• EXERCISE DIRECTIONS: Go through the records and report each line holding the string "every".

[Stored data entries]
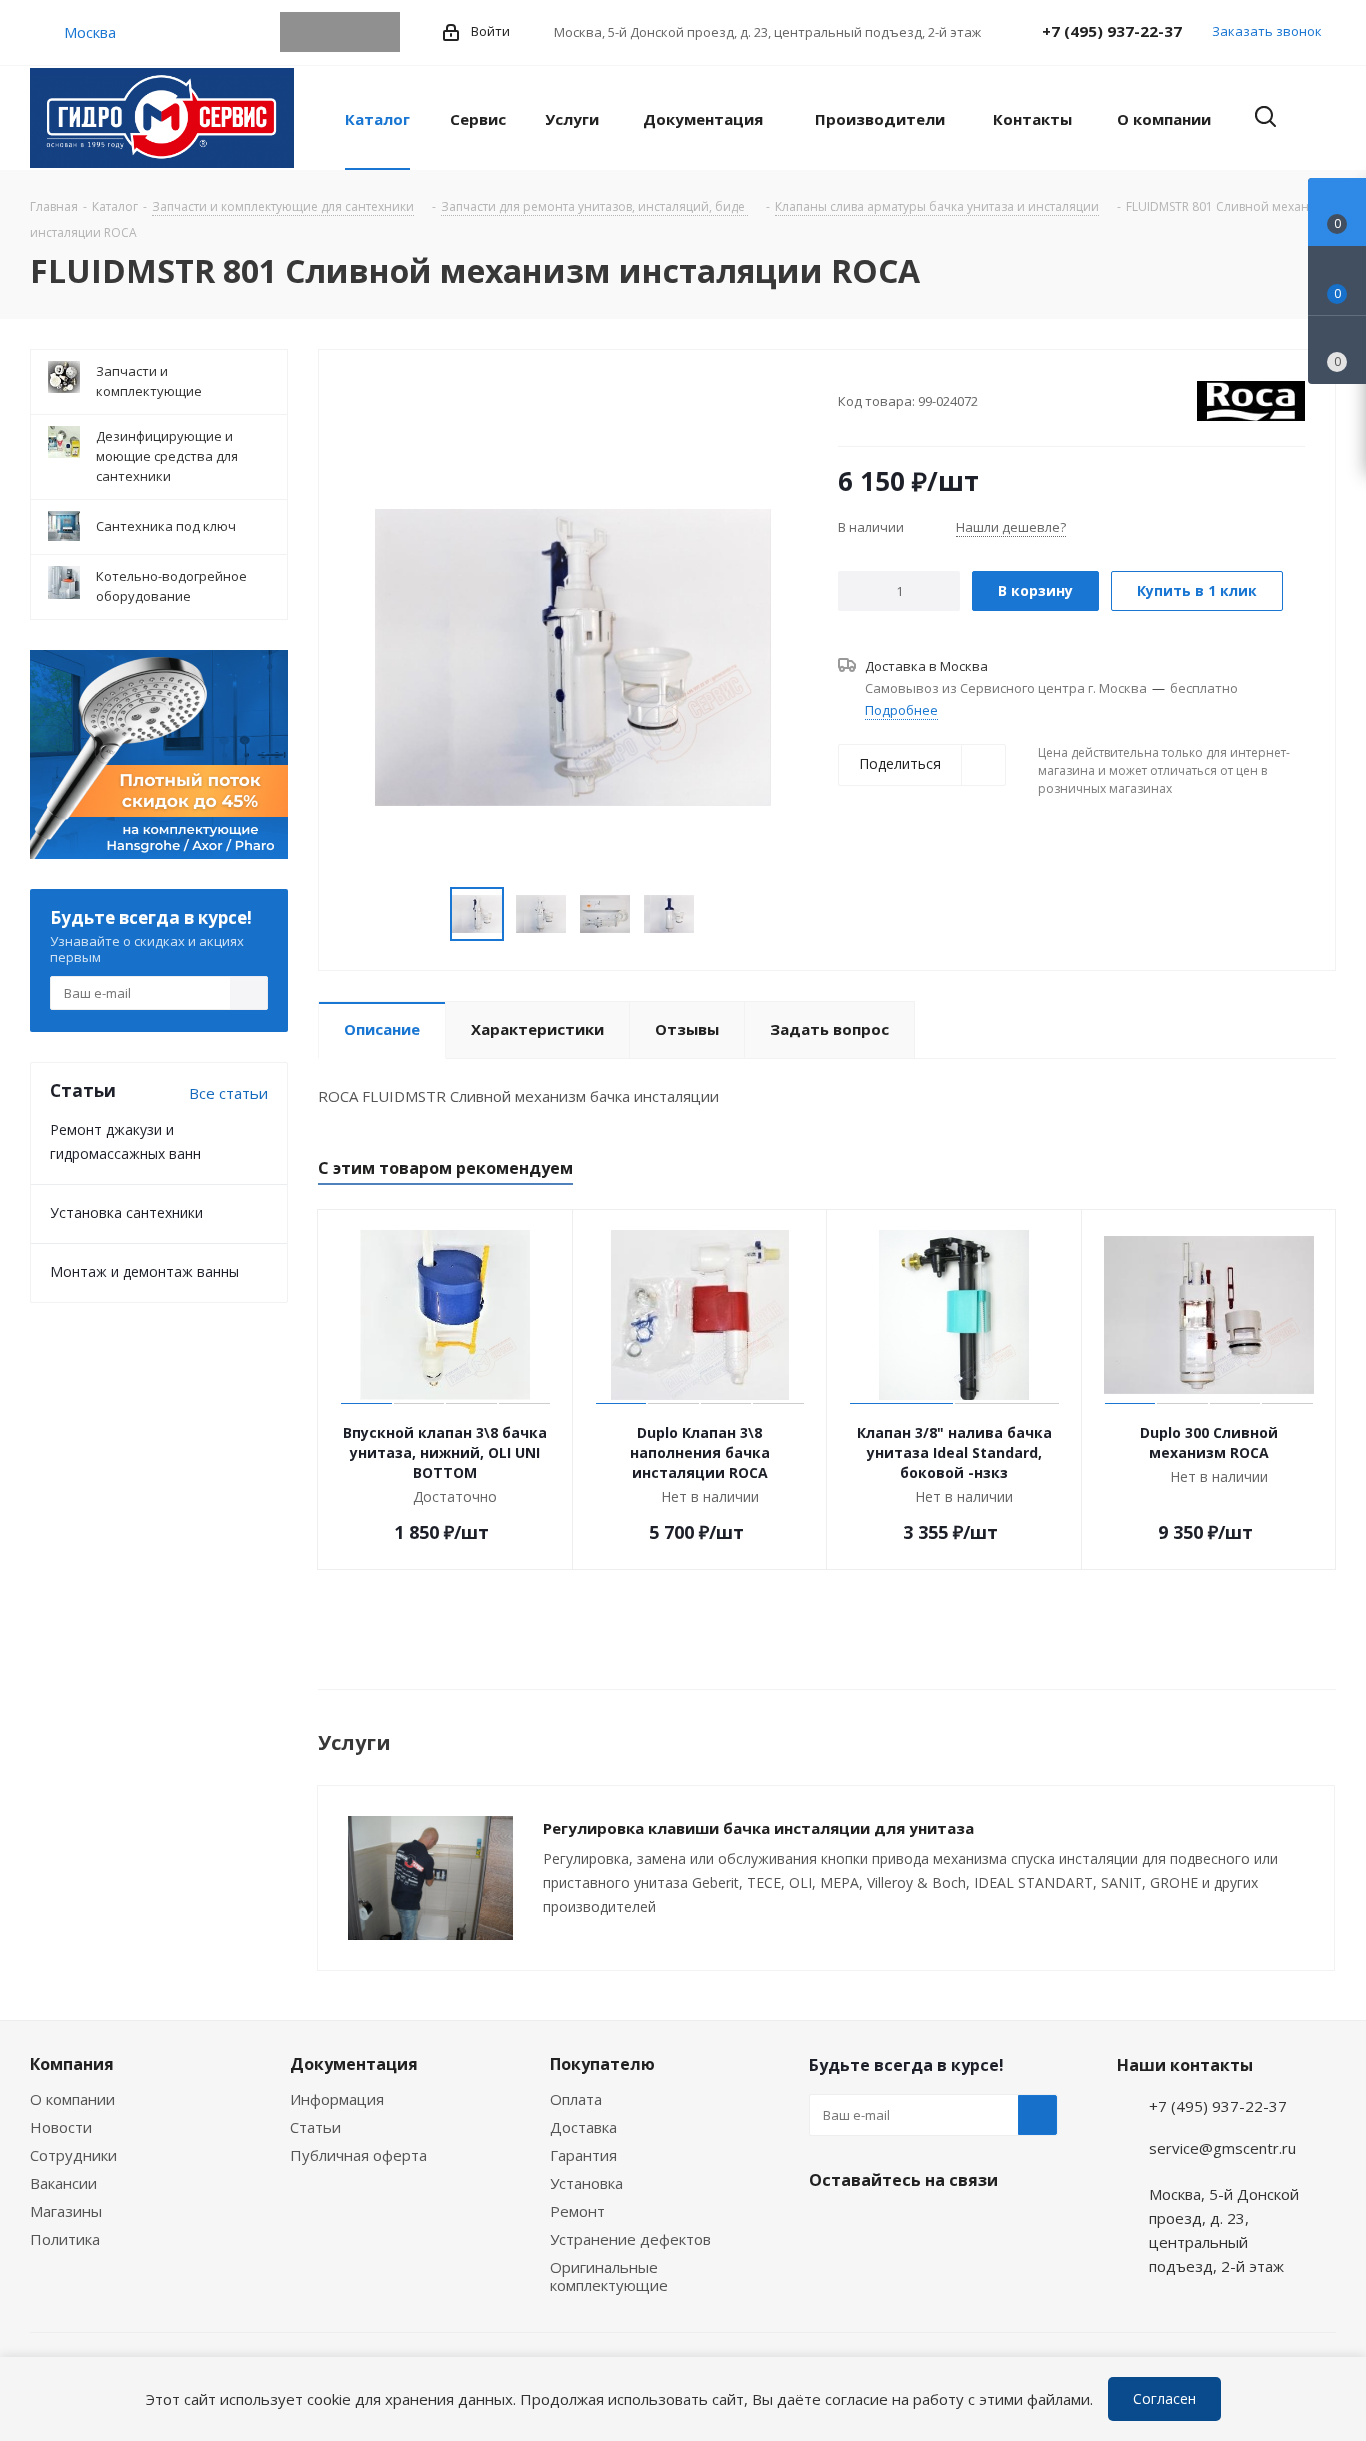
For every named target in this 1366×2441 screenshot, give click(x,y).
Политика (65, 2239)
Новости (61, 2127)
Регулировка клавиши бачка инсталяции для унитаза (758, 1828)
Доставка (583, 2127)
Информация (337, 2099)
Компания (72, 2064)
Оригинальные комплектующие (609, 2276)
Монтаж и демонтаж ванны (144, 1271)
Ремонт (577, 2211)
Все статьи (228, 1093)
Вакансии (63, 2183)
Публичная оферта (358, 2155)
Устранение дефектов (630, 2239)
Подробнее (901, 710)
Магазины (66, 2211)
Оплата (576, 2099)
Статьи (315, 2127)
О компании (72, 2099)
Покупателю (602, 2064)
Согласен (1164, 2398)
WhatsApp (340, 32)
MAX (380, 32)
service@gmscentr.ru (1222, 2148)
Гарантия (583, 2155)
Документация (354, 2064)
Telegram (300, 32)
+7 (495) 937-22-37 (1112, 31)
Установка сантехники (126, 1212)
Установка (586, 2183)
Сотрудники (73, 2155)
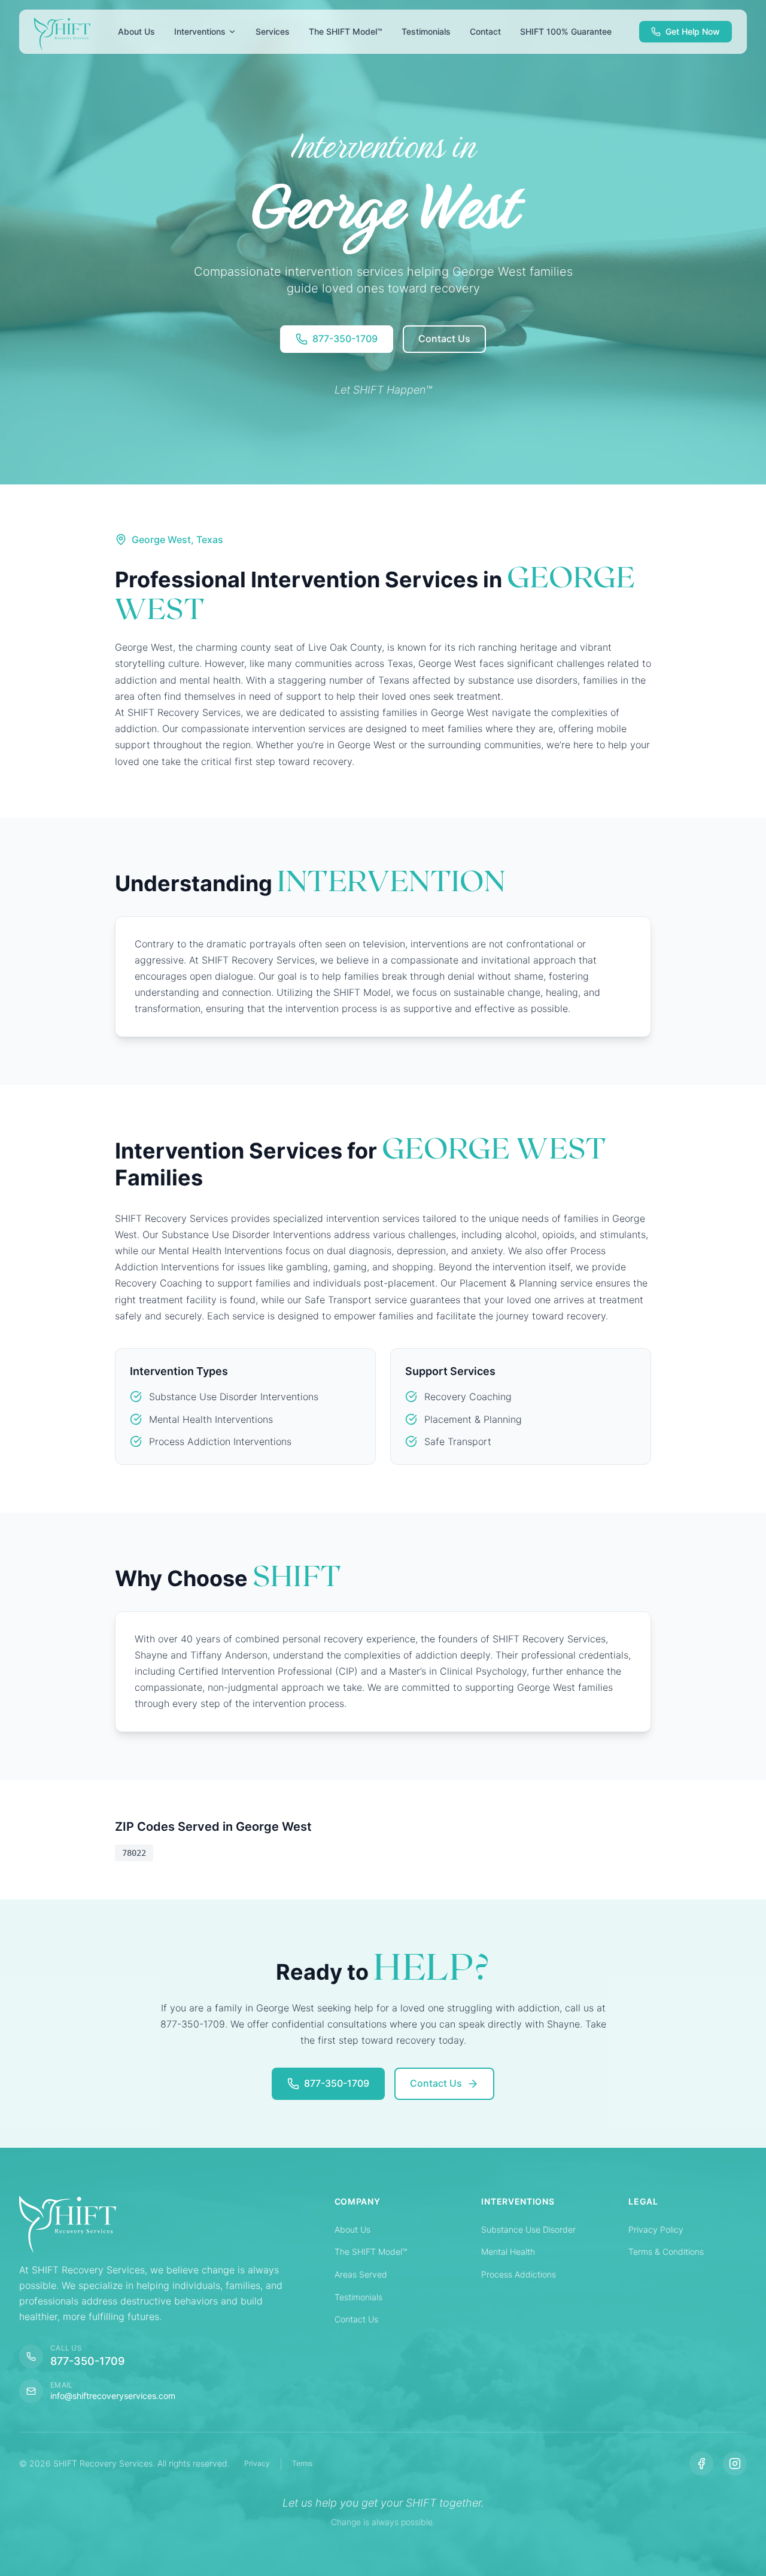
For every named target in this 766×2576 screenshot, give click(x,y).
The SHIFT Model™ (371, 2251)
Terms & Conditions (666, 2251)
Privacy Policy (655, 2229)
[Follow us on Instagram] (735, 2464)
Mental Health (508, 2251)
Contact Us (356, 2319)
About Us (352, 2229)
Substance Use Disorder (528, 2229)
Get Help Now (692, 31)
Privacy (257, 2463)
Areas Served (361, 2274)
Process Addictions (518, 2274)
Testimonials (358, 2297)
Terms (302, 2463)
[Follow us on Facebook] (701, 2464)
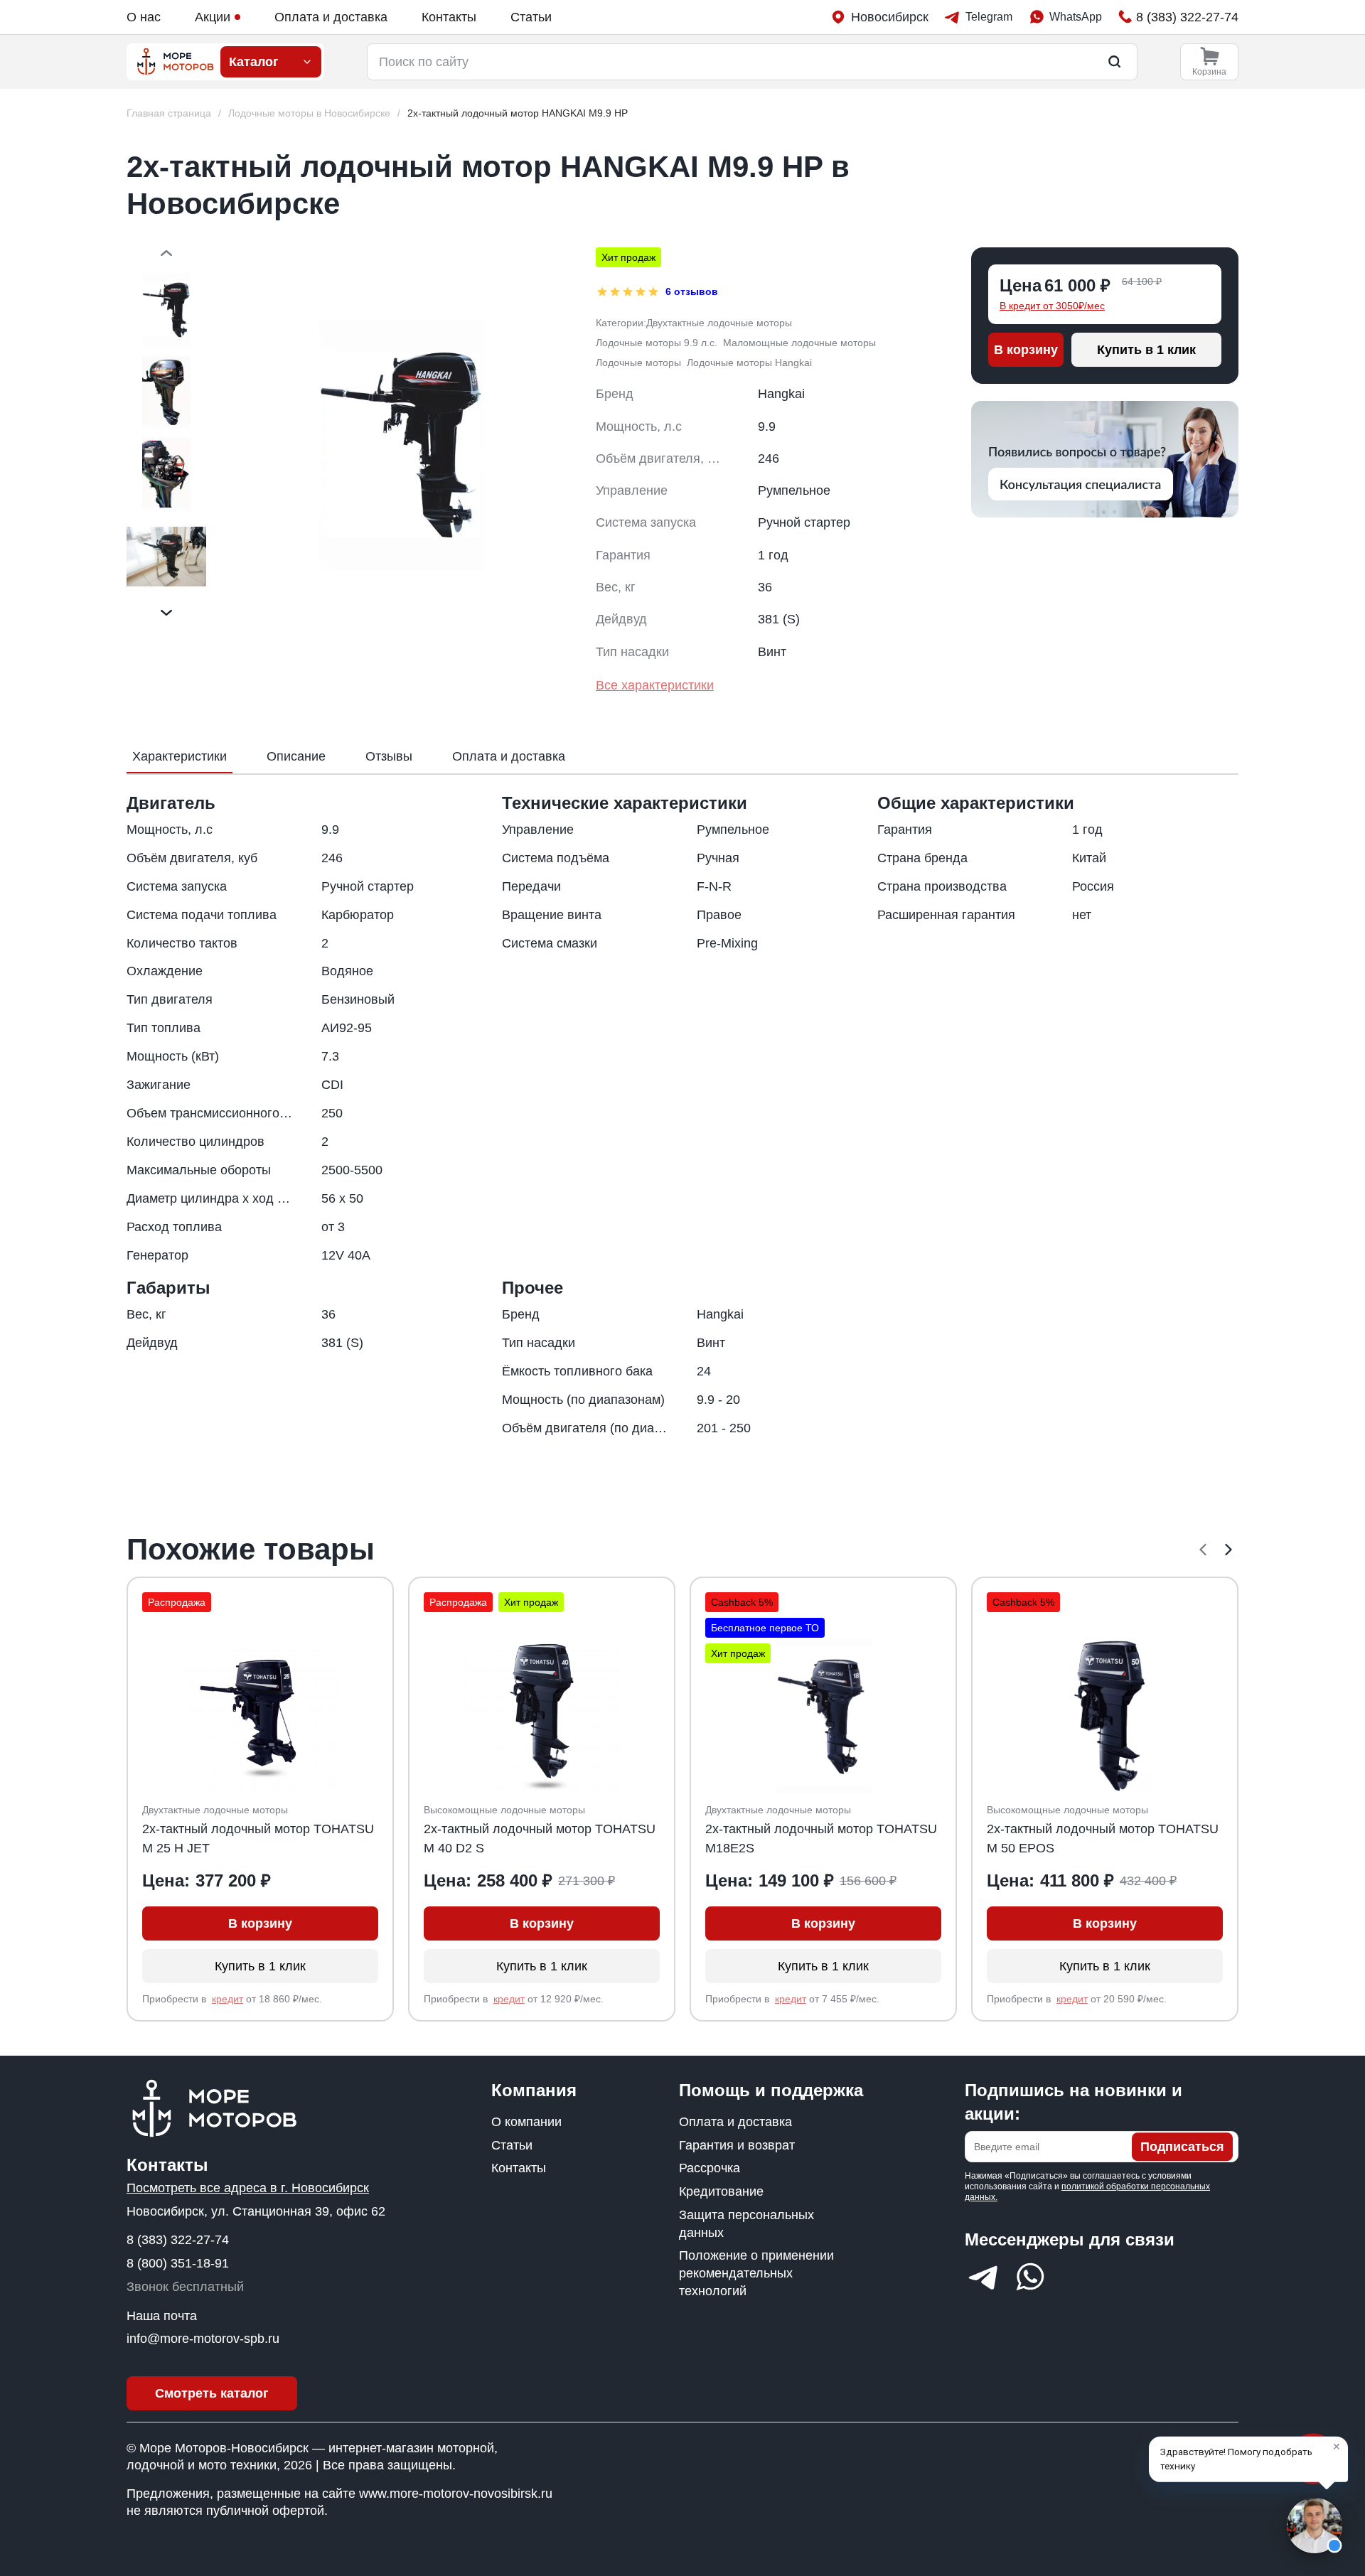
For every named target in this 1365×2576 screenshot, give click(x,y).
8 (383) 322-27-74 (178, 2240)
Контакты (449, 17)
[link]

• ANSWER TO THIS PROBLEM:
For every named target in this 1366×2441 screenshot, give click(x,y).
For every named target in this 766×2576 screenshot, give click(x,y).
For every named target in this 1365×2576 screenshot, give click(x,y).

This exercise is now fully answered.